[Element and text location data]
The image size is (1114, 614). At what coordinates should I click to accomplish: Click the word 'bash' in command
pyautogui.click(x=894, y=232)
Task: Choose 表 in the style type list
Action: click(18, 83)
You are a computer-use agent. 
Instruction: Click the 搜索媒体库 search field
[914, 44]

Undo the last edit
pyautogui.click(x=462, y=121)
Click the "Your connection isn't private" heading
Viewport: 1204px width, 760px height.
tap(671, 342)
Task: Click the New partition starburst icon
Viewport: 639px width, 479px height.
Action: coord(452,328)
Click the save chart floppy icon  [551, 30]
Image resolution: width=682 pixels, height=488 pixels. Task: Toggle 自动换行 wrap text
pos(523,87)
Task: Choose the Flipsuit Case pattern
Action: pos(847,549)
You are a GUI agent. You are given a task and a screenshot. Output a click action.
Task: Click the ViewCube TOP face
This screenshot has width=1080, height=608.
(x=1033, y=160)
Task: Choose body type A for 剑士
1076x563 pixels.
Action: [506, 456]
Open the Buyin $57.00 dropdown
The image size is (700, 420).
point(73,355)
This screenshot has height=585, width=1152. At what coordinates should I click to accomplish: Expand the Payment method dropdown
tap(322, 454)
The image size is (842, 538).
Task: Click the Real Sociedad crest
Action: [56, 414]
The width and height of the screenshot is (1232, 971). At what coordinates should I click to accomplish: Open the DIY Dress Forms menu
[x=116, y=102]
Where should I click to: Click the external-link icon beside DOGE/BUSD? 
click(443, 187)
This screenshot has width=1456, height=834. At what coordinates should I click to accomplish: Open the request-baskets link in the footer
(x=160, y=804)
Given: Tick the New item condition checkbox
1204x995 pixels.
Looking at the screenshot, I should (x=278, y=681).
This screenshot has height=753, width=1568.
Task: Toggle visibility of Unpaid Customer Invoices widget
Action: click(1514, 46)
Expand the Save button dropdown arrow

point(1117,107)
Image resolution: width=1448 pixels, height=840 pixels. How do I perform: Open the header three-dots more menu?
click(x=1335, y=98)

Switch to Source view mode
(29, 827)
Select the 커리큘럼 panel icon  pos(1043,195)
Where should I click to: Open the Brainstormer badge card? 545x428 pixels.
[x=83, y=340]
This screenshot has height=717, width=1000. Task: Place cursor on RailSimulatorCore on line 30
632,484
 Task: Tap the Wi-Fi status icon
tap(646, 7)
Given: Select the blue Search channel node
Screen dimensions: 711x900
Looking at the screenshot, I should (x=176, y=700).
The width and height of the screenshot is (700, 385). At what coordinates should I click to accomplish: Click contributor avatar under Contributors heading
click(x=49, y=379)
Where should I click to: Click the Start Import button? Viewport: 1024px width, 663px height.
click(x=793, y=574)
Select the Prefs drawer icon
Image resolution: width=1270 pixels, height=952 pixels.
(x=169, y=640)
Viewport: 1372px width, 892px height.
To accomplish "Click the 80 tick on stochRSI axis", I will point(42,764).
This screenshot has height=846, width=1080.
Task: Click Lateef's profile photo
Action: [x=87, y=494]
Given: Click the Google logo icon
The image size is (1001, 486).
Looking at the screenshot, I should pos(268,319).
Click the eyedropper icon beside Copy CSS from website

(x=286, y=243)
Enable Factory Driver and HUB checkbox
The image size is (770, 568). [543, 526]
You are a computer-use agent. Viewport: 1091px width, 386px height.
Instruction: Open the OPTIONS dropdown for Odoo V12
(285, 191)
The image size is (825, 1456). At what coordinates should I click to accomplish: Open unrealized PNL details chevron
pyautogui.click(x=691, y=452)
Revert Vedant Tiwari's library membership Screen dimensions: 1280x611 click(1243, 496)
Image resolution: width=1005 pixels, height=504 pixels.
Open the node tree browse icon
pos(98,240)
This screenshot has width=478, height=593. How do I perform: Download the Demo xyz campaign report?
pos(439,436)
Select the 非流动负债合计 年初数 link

» **Problem to solve**:
Reproduce the rows above verbatim, starting with the line that contains "Switch to Source view mode" and ending with the line that contains "Looking at the screenshot, I should (x=176, y=700).", with both of those lines included.

» **Task solution**:
Switch to Source view mode
(29, 827)
Select the 커리큘럼 panel icon  pos(1043,195)
Where should I click to: Open the Brainstormer badge card? 545x428 pixels.
[x=83, y=340]
This screenshot has height=717, width=1000. Task: Place cursor on RailSimulatorCore on line 30
632,484
 Task: Tap the Wi-Fi status icon
tap(646, 7)
Given: Select the blue Search channel node
Screen dimensions: 711x900
Looking at the screenshot, I should (x=176, y=700).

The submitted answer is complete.